Oregon kids rally in opposition to proposed mandatory vaccine bill
SALEM, Ore. — Oregon lawmakers are considering a vaccine bill that would require more parents to immunize their kids, but not everyone is in support of the change.
Several kids rallied in Salem Tuesday in opposition to Oregon House Bill 3063.
Under the bill, parents could not decline required immunizations on behalf of their child for any reason other than a medical diagnosis. That means religious or other personal beliefs would not be considered.
Under the bill, if parents still choose not to vaccinate their children, the student will not be allowed to go to school. Some opponents argue the government would be overstepping its bounds with the bill, and some cite concerns that vaccines can lead to a higher risk of autism, though a recent global study found no link between the two.
There have been 73 confirmed cases of measles in Clark County, two in Marion County and four in Multnomah County this year. Most of those people were children who were not vaccinated, according to health officials.

- [WHAT YOU WILL DO]:
1) In the vaccine bill article, what is the number of the bill the kids rallied against in Salem?
2) Repeat word for word the part of the vaccine bill article starting with "Under the bill, parents" and going on through "to health officials.".
3) Write what comes next in the vaccine bill article, picking up after its final sentence.

(Stored items)
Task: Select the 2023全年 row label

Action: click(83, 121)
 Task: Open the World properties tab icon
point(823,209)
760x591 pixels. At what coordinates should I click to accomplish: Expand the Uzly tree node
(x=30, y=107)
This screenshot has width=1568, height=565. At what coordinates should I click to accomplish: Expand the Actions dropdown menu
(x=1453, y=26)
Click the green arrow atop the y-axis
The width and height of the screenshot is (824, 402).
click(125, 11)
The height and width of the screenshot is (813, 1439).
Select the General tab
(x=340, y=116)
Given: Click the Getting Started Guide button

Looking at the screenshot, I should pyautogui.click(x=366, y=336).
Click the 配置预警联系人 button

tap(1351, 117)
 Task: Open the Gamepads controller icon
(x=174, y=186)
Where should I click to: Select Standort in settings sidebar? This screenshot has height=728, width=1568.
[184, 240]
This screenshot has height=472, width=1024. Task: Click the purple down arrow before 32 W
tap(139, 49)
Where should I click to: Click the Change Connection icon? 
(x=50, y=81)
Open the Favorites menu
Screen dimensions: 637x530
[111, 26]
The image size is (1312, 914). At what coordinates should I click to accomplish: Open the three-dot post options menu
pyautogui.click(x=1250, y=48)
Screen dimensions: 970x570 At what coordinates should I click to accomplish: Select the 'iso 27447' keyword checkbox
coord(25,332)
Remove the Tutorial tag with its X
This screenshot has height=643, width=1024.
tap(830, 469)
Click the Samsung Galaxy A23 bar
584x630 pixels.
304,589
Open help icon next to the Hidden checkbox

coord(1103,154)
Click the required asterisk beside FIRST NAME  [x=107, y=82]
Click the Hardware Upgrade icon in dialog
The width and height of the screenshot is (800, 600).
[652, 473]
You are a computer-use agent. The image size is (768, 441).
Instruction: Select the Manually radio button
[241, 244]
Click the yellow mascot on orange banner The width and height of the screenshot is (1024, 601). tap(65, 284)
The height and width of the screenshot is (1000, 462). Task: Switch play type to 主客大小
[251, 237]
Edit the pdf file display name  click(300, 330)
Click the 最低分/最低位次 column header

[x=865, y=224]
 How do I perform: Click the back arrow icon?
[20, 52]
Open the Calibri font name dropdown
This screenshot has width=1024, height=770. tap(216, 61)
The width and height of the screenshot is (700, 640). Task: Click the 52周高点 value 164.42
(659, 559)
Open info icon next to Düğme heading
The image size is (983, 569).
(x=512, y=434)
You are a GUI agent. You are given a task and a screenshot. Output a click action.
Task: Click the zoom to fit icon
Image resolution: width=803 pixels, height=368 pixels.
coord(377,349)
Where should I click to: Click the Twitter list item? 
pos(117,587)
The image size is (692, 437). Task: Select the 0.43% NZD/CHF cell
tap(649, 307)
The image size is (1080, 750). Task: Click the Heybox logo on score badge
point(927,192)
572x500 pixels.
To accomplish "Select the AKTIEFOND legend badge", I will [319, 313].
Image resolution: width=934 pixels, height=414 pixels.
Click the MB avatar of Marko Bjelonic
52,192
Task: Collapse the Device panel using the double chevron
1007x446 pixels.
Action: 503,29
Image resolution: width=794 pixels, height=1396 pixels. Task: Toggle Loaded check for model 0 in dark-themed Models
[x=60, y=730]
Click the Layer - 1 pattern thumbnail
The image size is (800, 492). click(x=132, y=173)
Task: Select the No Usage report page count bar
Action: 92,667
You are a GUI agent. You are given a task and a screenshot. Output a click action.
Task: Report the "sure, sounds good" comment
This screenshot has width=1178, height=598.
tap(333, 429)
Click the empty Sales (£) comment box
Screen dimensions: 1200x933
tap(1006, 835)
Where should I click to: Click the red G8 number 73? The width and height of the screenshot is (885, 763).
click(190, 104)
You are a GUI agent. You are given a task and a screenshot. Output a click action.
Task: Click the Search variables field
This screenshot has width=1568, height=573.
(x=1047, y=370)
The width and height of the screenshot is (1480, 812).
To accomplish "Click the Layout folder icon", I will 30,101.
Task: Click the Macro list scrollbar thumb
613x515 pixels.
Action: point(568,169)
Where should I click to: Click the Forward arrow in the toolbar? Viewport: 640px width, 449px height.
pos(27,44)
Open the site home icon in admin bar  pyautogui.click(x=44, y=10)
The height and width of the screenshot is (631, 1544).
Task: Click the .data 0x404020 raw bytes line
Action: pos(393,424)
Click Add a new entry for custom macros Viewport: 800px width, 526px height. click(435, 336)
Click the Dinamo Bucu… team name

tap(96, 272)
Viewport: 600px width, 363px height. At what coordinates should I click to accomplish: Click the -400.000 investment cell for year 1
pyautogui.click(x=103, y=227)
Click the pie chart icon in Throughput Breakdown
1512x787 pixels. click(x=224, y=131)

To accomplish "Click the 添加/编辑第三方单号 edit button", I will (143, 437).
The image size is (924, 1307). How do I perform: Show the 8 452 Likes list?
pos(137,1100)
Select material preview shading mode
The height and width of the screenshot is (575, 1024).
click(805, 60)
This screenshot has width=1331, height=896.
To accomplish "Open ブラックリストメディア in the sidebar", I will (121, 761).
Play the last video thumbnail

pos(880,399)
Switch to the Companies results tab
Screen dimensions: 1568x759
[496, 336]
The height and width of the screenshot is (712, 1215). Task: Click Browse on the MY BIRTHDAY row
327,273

- [PER-TASK OUTPUTS]:
1) Oregon House Bill 3063.

2)
Under the bill, parents could not decline required immunizations on behalf of their child for any reason other than a medical diagnosis. That means religious or other personal beliefs would not be considered.
Under the bill, if parents still choose not to vaccinate their children, the student will not be allowed to go to school. Some opponents argue the government would be overstepping its bounds with the bill, and some cite concerns that vaccines can lead to a higher risk of autism, though a recent global study found no link between the two.
There have been 73 confirmed cases of measles in Clark County, two in Marion County and four in Multnomah County this year. Most of those people were children who were not vaccinated, according to health officials.

3)
Even so, parents FOX 12 spoke with Tuesday said it should be up to the parents to decide about immunizations, not the government.
“We want to preserve our parental rights to make choices for our children,” Ashley Goering, a mother who is against the house bill, said. “It was bothering me and it’s on my heart…our freedoms that are being ignored and teaching that to my son and not feeling like that’s something that’s getting across to our senators and our house of representatives with the bills that are coming through.”
Clark County Public Health officials are urging people to get vaccinated. They say one dose of the measles vaccine is about 93 percent effective at preventing measles, and two doses are about 97 percent effective.